学芸の小部屋

2025年11月号
「第8回:古伊万里の彩り―赤・青・緑・黄―」

  庭の木々が少しずつ色づき、いよいよ秋の深まりを感じます。皆様いかがお過ごしでしょうか。現在、当館では『古伊万里カラーパレット―絵具編―』を開催中です(〜12月21日(日))。『古伊万里カラーパレット』は、江戸時代の伊万里焼の色を特集した、夏秋連続企画展示。後期にあたる秋季展では、絵具による装飾に注目しています。今回の学芸の小部屋では、伊万里焼の濃(だみ/塗りつぶしのこと)によく用いられる、赤・青・緑・黄の組み合わせを特集します。

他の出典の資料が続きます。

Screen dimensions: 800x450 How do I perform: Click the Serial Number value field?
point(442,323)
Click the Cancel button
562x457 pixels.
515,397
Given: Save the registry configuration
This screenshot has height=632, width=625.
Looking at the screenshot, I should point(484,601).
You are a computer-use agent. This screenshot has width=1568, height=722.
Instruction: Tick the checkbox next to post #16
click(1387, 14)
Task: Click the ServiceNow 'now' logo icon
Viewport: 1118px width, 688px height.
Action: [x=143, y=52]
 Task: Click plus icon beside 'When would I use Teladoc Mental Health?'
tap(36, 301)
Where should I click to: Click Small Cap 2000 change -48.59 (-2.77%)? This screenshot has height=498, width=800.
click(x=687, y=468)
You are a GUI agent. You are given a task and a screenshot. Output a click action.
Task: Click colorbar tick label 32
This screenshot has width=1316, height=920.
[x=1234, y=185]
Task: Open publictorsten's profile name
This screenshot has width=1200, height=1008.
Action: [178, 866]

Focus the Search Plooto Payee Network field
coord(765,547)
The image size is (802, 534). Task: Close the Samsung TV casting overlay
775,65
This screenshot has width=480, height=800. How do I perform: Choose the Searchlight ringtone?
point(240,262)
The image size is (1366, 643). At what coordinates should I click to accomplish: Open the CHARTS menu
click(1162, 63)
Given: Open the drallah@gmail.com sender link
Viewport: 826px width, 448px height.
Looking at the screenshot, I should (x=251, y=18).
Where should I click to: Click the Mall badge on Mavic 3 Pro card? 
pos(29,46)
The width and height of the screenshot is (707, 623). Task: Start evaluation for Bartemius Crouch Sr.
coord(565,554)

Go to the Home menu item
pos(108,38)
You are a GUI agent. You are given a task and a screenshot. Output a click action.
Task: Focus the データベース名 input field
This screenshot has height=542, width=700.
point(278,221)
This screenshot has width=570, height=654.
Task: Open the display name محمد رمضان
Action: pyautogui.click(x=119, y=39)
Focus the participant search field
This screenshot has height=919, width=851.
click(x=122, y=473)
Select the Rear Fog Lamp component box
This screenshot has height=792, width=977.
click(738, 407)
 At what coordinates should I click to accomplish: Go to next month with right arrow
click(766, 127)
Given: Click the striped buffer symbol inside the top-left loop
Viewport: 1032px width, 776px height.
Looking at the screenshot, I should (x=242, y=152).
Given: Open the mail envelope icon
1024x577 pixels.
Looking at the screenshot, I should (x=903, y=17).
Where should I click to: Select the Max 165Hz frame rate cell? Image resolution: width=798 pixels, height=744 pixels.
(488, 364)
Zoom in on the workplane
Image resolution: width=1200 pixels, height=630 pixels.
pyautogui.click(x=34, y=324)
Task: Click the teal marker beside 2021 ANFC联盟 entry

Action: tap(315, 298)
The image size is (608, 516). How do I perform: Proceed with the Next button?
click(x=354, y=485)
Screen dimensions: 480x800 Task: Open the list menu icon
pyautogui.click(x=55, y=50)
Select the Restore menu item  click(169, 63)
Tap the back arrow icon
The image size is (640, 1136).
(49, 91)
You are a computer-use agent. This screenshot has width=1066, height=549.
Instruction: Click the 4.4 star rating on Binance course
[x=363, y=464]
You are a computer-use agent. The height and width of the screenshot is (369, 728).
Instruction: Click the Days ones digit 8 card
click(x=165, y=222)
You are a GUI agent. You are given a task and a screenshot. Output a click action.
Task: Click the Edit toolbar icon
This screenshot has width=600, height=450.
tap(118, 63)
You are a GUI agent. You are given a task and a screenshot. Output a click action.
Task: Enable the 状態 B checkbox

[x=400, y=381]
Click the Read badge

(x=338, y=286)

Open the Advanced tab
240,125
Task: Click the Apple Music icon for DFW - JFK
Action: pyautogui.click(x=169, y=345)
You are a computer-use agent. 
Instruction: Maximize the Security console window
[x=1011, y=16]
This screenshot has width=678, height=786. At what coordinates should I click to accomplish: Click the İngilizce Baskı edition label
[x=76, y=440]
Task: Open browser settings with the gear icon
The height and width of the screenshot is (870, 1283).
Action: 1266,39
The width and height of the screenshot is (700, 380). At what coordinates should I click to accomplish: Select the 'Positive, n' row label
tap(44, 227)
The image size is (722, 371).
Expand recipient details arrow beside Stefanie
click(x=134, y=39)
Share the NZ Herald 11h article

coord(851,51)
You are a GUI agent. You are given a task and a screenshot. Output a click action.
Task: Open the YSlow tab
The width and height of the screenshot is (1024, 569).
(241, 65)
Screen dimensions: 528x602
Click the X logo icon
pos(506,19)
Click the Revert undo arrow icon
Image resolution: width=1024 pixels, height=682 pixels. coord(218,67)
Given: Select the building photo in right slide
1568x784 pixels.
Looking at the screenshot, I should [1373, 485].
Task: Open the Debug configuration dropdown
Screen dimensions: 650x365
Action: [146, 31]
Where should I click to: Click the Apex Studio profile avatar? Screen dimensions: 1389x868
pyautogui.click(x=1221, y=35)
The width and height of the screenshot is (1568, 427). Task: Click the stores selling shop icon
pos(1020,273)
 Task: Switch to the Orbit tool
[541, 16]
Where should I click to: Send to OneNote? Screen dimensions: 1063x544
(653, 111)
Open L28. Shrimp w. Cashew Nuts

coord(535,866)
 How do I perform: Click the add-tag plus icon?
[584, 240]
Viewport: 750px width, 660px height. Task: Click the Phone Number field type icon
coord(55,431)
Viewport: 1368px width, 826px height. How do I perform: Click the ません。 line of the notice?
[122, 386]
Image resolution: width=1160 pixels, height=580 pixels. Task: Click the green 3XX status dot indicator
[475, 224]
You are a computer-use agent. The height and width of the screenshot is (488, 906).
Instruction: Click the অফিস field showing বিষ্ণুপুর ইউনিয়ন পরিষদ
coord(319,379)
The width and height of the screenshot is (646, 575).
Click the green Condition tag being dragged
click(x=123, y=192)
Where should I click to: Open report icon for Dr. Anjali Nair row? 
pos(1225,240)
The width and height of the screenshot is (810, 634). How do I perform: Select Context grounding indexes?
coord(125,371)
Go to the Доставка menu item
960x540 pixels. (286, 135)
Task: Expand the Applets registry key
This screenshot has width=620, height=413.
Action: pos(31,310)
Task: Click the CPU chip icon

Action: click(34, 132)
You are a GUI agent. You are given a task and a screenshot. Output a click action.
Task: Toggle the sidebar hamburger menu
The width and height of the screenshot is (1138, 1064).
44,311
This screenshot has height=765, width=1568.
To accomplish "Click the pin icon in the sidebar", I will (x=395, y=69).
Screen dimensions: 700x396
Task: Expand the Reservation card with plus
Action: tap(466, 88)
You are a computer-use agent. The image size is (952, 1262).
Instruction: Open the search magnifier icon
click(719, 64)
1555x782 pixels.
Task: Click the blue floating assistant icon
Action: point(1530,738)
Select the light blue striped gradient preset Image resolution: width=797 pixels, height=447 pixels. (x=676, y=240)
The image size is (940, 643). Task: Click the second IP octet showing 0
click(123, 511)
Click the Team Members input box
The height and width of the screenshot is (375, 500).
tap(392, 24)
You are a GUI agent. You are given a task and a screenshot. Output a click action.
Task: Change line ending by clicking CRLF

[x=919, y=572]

 伊万里焼の製作上、絵具を使用して文様を描く工程は、「下絵付け」と「上絵付け」の2種類があります。下絵付けの代表が呉須絵具(ごすえのぐ)を使用する染付(そめつけ)。文様は青色であらわれます。一方、上絵付けでは様々な色の上絵具(うわえのぐ)があり、赤・青・緑・黄などが表現できます。つまり、伊万里焼で見られる基本の4色は、上絵の赤、染付または上絵の青、上絵の緑、上絵の黄と言い換えられます。
 また、下絵付けでも上絵付けでも、伊万里焼の場合は原則的に線描きをしてから、濃(だみ)を施します。線描きができる色は限られており、江戸時代の伊万里焼では染付の青と、主に上絵の赤・黒・金・銀です。上絵の青・緑・黄などは濃(だみ)向きの絵具です。
 このように、絵付けの工程によってあらわせる色が異なり、また、色によって線描きや濃(だみ)の向き不向きもあります。豊かな装飾をまとった伊万里焼は、性質の異なる呉須絵具や上絵具を駆使して生み出されていると言えます。
 赤・青・緑・黄の4色で濃を施した作品の中でも、輪郭線の色、青は下絵付けか上絵付けか、あるいは絵具自体の色調や盛り上げる厚さ、配色などによって様々な趣が見られます。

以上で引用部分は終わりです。